CodePudding user response:
Note that the function np.cross
receives an array of vectors, from the documentation:
Return the cross product of two (arrays of) vectors.
So one approach is to use numpy advance indexing to find the right vectors for which the cross product needs to be computed:
# generate the i, j indices (note that only the upper triangular matrices of indices is needed)
rows, cols = np.triu_indices(A.shape[0], 1)
# find the cross products using numpy indexing on A, and the np.cross can take array of vectors
cross = np.cross(A[rows], A[cols])
# find the values that are close to 0
arg = np.argwhere(np.isclose(0, (cross * cross).sum(axis=1) ** 0.5, rtol=0, atol=0.1))
# get the i, j indices where is 0
res = np.hstack([rows[arg], cols[arg]])
print(res)
Output
[[0 4]
[0 5]
[2 3]
[4 5]
[6 7]]
The expression:
(cross * cross).sum(axis=1) ** 0.5
is a faster replacement that applying np.linalg.norm
over an array of vectors.
CodePudding user response:
As an improvement update to Dani Masejo answer, you can use GPU_aided or TPU_aided libraries such as JAX:
from jax import jit
@jit
def test_jit():
rows, cols = np.triu_indices(A.shape[0], 1)

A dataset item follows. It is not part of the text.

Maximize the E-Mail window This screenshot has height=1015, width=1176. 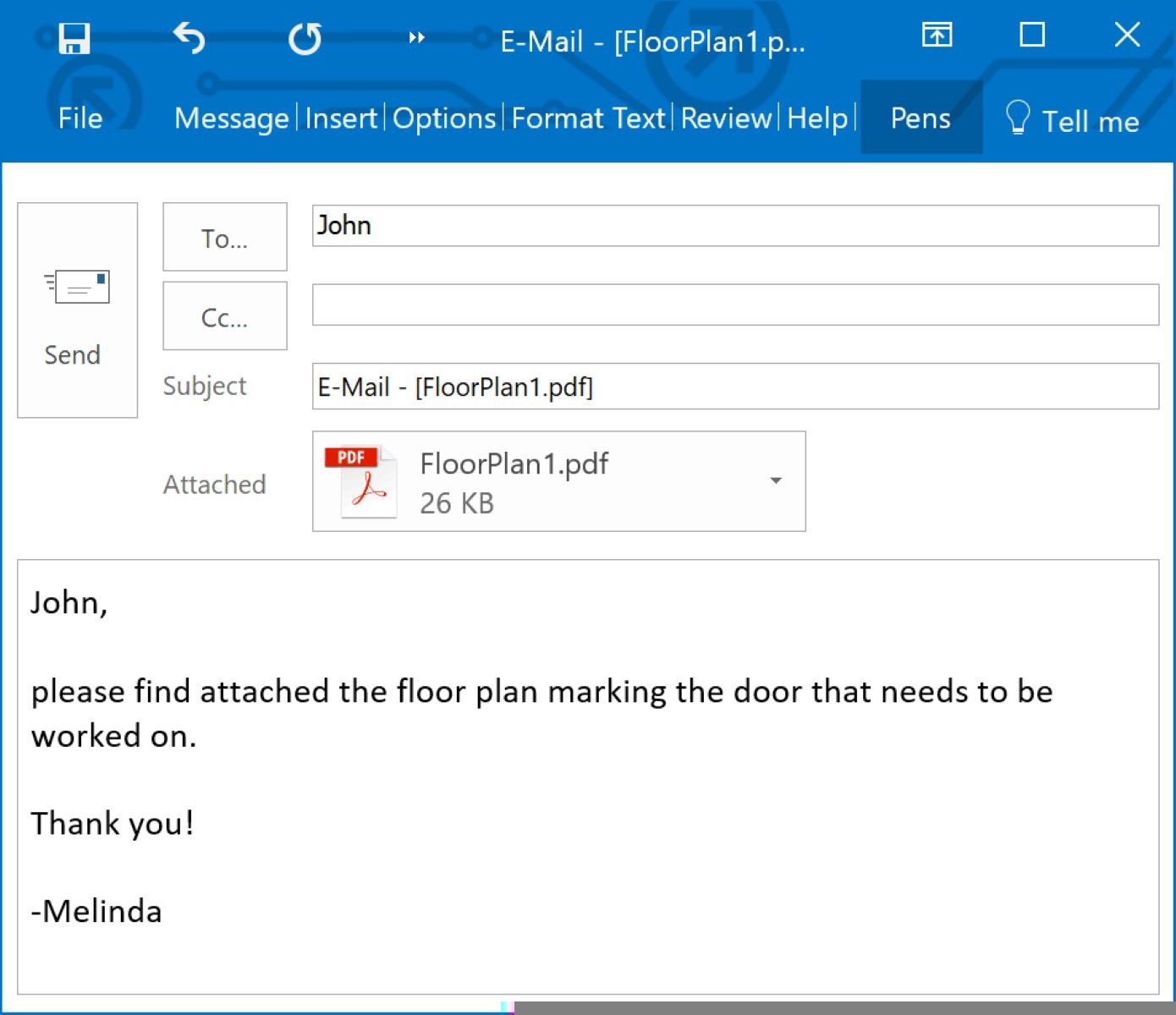tap(1031, 36)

cross = np.cross(A[rows], A[cols])
arg = np.argwhere(np.isclose(0, (cross * cross).sum(axis=1) ** 0.5, rtol=0, atol=0.1))
res = np.hstack([rows[arg], cols[arg]])
return res
print(test_jit())
Which results will be as below by using google colab TPU runtime:
100 loops, best of 5: 12.2 ms per loop # the question code
100 loops, best of 5: 152 µs per loop # Dani Masejo code
100 loops, best of 5: 81.5 µs per loop # using jax library
Differences will be significant when data volume increase.